I interviewed Gary Zukav this past Friday for our June issue. His latest book, Spiritual Partnership, deals – as have all his books since the publication of his evergreen bestseller Seat of the Soul – with matters of the soul.

The world “soul” means different things to different people. For some, it is a staple of their daily conversation, a reminder of life’s inarguable value; for others, it is yet another in a list of superstitious hokum floating meaninglessly above hard, observable reality. Although I was raised without any organized religion, I took to the word quite early, largely because it was used so freely by the artistic types I looked up to and whose lives I wished to someday emulate. Poetry or music or books were said to either have soul or not, and always the more soul a work of art had the better.

I came to see that artistic soul usually meant art that expressed itself without intellectual self-consciousness, which is always a grand thing. But as a concept, this idea of soul was too laden with accomplishment, as if soul is yet another by-product of craft. There seemed to me a deeper value to the word, and one that spoke more directly to the creative life.

My soul is that to which my interest attunes itself. My interest has no logic, it can never be proven, and yet it is the guiding force of my life, responsible for the woman I married, the food I choose to eat, the city in which I live, and the magazine through which I write to you now. The intellect sorts through the data of the physical world, interprets it, and arrives at logical conclusions, like how to make a boat buoyant. That which I call the soul has its own logic, whose only desired conclusion is my own contentment.
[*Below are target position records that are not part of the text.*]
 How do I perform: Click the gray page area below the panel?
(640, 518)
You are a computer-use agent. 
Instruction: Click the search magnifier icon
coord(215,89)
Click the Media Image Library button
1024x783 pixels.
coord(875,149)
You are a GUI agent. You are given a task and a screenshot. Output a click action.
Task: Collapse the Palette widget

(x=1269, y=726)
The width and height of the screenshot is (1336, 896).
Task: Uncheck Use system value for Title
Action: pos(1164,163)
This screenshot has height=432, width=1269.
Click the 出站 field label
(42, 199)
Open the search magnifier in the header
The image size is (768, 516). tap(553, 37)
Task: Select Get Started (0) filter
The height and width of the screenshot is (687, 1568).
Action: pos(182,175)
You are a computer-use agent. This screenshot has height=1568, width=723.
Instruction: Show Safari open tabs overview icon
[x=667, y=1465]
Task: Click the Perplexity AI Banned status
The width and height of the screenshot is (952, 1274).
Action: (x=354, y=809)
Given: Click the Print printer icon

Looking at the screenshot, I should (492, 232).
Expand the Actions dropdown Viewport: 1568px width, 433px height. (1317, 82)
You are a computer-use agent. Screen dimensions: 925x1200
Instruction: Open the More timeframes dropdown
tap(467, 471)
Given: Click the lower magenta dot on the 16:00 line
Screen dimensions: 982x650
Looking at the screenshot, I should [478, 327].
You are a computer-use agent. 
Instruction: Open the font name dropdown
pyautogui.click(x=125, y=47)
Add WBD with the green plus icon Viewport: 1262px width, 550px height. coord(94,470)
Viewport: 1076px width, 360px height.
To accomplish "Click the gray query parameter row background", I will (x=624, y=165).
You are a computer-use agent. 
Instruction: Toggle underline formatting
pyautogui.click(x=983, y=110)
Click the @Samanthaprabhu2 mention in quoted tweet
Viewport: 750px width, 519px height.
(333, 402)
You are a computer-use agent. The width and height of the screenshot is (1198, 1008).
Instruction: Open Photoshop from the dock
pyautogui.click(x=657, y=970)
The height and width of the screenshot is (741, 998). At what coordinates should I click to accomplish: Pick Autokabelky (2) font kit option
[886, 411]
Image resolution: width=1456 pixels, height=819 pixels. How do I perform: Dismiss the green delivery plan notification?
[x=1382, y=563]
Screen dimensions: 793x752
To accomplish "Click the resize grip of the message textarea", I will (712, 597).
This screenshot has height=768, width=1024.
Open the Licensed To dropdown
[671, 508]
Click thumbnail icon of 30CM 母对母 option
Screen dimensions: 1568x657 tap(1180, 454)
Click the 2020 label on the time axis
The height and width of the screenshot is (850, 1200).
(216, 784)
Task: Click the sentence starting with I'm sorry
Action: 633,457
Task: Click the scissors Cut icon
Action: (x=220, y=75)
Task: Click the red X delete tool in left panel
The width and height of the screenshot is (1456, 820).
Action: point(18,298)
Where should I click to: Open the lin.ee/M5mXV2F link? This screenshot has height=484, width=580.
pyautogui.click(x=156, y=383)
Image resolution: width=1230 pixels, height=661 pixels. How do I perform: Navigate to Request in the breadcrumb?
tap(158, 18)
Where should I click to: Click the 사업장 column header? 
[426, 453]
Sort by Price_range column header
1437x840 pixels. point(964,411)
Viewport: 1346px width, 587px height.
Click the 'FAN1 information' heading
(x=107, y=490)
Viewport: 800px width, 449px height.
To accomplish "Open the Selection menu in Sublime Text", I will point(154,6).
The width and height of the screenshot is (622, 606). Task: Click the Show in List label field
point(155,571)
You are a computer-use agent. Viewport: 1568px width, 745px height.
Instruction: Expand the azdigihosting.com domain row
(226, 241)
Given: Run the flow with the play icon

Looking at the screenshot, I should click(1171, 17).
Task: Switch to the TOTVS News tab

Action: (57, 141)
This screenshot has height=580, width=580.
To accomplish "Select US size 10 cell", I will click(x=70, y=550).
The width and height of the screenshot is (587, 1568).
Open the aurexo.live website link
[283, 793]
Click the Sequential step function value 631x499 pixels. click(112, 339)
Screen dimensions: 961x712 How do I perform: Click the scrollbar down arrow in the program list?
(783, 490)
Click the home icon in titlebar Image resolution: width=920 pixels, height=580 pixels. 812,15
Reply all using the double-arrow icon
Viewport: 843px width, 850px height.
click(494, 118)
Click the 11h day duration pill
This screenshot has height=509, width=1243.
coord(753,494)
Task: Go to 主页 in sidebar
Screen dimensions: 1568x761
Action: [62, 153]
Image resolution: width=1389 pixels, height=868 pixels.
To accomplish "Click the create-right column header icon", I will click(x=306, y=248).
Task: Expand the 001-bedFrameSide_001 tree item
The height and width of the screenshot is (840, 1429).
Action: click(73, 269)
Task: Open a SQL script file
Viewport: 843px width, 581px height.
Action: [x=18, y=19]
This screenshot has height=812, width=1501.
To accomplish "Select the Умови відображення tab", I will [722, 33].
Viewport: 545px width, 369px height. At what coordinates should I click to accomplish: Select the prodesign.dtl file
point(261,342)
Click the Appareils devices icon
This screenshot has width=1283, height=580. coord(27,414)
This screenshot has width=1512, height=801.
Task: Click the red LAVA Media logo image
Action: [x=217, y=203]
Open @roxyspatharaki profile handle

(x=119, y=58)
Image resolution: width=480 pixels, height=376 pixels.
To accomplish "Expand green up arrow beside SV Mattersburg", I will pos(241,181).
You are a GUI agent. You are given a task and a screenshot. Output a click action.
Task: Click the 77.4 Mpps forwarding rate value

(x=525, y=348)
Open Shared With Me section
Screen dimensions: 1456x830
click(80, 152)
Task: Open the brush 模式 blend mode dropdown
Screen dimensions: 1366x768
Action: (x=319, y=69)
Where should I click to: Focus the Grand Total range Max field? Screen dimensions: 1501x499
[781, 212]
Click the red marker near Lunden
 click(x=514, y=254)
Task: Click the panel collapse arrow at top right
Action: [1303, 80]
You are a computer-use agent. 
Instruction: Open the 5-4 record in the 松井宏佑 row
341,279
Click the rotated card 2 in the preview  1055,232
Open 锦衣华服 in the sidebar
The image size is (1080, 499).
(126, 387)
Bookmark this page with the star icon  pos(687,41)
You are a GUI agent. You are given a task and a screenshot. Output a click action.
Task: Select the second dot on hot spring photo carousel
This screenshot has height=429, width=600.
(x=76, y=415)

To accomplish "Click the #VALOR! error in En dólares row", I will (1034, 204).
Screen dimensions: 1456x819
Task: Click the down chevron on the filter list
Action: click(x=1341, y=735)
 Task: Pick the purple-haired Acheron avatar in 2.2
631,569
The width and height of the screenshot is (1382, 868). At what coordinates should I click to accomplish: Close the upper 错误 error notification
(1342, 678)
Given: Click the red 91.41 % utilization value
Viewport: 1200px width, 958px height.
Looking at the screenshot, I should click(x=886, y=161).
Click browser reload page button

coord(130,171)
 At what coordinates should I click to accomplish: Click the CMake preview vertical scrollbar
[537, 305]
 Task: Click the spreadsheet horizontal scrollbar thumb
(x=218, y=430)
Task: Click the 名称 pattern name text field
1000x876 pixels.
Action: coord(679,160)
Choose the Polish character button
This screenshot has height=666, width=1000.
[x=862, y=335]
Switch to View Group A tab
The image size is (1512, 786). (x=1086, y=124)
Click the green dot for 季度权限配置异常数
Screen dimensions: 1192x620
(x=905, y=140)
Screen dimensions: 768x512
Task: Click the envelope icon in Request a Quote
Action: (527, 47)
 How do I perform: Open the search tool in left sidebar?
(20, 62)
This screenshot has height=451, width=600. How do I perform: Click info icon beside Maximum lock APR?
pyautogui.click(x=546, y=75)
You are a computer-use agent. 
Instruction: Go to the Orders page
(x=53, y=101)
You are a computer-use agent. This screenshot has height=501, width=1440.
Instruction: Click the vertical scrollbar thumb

I cannot create without this concept of the soul. If I remain bound to the physical world, that which I can see and taste and hear and so on, then nothing I create makes any sense. There is nothing within the physical world that will tell me what to write next. Only the inherent logic of my own desire shows me a path through the infinite choices before me. Without my soul, I am little more than a rubber ball, buffeted meaningless by events; with it, I am a creature of action, an engine in the service of love.